This Sunday, Sojourn Heights and Sojourn Montrose will together begin a new sermon series on holiness. In reference to God, the word “holiness” speaks to God's unrivaled otherness. He is holy by nature, and He belongs to a category all by Himself. Man, on the other hand, is sinful by nature. Our holiness is only ever a derivative of God’s holiness. In other words, God's holiness comes from within Himself, but our holiness must come from outside of ourselves. God has to give it to us.
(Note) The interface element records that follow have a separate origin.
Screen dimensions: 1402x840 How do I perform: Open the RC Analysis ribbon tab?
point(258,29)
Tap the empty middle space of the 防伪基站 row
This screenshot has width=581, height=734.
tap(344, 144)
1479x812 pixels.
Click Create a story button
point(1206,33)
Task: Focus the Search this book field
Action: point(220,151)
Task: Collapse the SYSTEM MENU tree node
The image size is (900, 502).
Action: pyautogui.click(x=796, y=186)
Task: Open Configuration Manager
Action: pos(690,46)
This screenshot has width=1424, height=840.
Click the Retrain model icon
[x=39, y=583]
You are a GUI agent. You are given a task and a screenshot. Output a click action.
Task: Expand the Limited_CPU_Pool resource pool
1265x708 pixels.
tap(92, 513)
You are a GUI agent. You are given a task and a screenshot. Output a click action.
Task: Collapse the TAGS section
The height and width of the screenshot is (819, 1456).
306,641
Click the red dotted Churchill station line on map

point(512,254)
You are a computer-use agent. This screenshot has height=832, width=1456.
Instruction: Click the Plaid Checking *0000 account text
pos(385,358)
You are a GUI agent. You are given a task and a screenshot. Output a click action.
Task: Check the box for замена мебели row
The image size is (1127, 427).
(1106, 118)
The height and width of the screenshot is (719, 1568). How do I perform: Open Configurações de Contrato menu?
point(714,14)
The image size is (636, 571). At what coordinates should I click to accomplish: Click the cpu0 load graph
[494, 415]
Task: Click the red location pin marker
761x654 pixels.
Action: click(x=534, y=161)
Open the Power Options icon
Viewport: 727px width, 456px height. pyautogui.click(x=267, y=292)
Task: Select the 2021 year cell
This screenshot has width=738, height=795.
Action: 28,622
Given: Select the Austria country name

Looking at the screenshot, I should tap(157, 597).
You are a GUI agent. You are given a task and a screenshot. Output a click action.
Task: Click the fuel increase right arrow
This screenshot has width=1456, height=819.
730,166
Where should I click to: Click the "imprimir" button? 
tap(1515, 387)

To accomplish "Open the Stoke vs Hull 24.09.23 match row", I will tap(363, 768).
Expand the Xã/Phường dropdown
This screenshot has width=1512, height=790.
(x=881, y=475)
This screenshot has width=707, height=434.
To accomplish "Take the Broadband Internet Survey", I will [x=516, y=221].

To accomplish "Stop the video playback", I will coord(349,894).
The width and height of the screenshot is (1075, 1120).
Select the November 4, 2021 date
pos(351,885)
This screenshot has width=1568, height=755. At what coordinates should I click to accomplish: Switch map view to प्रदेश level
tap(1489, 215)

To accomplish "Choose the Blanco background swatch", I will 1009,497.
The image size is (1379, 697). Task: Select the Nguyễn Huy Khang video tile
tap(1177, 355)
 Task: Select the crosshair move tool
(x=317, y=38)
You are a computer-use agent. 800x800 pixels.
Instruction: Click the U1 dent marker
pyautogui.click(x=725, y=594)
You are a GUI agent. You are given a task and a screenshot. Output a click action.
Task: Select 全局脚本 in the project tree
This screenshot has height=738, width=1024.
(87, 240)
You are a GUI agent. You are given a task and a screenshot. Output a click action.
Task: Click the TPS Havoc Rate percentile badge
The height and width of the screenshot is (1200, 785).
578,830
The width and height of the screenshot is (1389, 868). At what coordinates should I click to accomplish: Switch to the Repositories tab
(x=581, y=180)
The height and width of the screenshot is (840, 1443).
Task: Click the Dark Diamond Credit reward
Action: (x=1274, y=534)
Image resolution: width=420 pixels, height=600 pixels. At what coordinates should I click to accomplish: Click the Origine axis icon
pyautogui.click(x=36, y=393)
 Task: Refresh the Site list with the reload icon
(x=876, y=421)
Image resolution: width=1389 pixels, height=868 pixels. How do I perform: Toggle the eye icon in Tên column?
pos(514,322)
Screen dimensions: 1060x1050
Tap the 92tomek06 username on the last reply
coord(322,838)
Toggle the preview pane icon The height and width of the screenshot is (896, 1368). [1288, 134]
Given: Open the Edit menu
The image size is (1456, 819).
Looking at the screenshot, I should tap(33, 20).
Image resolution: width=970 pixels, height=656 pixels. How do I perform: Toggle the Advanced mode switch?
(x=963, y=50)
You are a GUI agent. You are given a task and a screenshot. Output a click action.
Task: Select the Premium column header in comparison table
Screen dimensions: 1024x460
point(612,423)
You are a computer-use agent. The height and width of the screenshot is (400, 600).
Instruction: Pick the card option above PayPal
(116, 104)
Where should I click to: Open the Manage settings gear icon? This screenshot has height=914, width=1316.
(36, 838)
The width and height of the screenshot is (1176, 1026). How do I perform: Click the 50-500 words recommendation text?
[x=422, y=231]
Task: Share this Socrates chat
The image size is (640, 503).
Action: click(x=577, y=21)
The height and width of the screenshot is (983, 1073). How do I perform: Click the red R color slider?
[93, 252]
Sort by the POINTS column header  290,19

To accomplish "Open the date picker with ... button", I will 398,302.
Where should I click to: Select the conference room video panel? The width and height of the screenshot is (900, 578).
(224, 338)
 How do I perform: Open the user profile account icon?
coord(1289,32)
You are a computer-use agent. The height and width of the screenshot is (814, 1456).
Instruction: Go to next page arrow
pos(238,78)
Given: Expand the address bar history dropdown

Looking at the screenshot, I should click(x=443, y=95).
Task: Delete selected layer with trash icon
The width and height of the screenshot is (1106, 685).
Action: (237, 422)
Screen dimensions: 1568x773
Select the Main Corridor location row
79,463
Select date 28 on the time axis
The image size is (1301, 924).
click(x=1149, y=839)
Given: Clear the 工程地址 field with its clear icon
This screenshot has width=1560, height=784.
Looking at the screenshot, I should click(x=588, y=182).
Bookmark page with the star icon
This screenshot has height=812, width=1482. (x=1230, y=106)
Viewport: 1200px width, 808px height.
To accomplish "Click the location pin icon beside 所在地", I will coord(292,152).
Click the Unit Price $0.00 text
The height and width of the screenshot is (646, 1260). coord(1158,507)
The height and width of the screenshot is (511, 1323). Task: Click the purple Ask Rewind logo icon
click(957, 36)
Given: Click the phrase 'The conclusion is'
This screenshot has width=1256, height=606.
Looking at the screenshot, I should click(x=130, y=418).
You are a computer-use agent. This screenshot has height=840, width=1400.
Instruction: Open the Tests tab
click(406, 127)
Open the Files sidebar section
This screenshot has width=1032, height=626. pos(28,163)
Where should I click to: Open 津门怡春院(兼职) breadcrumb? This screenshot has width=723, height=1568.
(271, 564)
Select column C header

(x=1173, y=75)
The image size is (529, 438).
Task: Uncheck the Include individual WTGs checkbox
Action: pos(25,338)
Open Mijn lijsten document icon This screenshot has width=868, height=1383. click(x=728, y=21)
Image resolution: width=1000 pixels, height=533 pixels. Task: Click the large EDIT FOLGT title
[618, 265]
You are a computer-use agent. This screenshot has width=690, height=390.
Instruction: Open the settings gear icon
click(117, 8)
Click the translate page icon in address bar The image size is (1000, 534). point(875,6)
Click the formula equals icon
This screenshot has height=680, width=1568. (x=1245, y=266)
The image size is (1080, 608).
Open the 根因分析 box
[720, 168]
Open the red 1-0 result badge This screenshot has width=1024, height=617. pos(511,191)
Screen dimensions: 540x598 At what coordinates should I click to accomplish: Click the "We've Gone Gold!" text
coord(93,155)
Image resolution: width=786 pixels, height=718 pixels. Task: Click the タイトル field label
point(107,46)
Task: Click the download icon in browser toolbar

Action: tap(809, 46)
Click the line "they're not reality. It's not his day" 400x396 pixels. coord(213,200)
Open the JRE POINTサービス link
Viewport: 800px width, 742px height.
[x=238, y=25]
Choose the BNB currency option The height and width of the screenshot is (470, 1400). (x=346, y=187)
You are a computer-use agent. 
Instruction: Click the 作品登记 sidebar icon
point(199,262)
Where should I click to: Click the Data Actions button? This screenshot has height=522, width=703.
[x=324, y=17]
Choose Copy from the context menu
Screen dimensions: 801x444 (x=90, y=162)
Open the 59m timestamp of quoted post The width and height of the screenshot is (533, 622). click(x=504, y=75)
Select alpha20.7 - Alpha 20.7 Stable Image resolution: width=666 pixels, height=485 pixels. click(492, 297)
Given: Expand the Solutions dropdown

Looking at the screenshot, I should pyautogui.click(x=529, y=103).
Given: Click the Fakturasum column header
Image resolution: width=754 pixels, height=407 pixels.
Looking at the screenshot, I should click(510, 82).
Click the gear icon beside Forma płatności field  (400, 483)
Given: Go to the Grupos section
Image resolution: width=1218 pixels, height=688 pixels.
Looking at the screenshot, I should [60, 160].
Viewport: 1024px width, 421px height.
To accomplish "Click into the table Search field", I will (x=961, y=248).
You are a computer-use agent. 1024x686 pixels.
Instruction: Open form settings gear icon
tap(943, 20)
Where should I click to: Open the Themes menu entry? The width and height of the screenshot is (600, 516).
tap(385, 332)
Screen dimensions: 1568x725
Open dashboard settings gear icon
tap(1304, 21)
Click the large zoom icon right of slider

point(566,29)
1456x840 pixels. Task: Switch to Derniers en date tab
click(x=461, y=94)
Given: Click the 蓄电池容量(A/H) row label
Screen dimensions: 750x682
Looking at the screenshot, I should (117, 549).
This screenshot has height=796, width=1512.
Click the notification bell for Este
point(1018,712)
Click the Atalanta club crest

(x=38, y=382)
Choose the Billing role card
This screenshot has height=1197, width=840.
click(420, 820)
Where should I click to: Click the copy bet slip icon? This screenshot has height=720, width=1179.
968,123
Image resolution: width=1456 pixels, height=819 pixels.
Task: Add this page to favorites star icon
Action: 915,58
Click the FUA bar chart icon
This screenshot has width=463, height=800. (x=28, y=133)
Even so, we are mistaken if we think that being "gospel-centered" and "missional" means never discussing moral imperatives or striving after holiness. The good news of the gospel can and should coincide with moral diligence. Among many things, we ought to be known for our consistent, everyday obedience. In Ephesians 4, the Apostle Paul writes:

Now this I say and testify in the Lord, that you must no longer walk as the Gentiles do, in the futility of their minds. They are darkened in their understanding, alienated from the life of God because of the ignorance that is in them, due to their hardness of heart. They have become callous and have given themselves up to sensuality, greedy to practice every kind of impurity. But that is not the way you learned Christ!—assuming that you have heard about him and were taught in him, as the truth is in Jesus, to put off your old self, which belongs to your former manner of life and is corrupt through deceitful desires, and to be renewed in the spirit of your minds, and to put on the new self, created after the likeness of God in true righteousness and holiness.

For some of us, the call to holiness is a much needed reminder, an essential aspect of the faith that we're prone to neglect. For others, the call to holiness is willingly received yet despairingly borne. Perhaps we feel defeated. Thus, even as we consider holiness and obedience over the next few weeks, we should rest in the holiness Christ. Let me close with this quote from a Porterbrook module, Gospel Change:

The word that God speaks to us in Ephesians 4:24 is an exhilarating and liberating truth: we have been "created after the likeness of God in true righteousness and holiness." What should spur us on to love and good deeds is not a trust in our own capacities, as if by dint of will we can transform ourselves. Rather, we need the creative power of the Holy Spirit at work in us — a creative work that overhauls our hearts, that 'rewires' us so that holiness is in our nature. Thus the truth of Ephesians 4 implies that there is something inevitable about holiness among the people of God. Holiness is not merely a choice we make; it is a destiny we fulfill.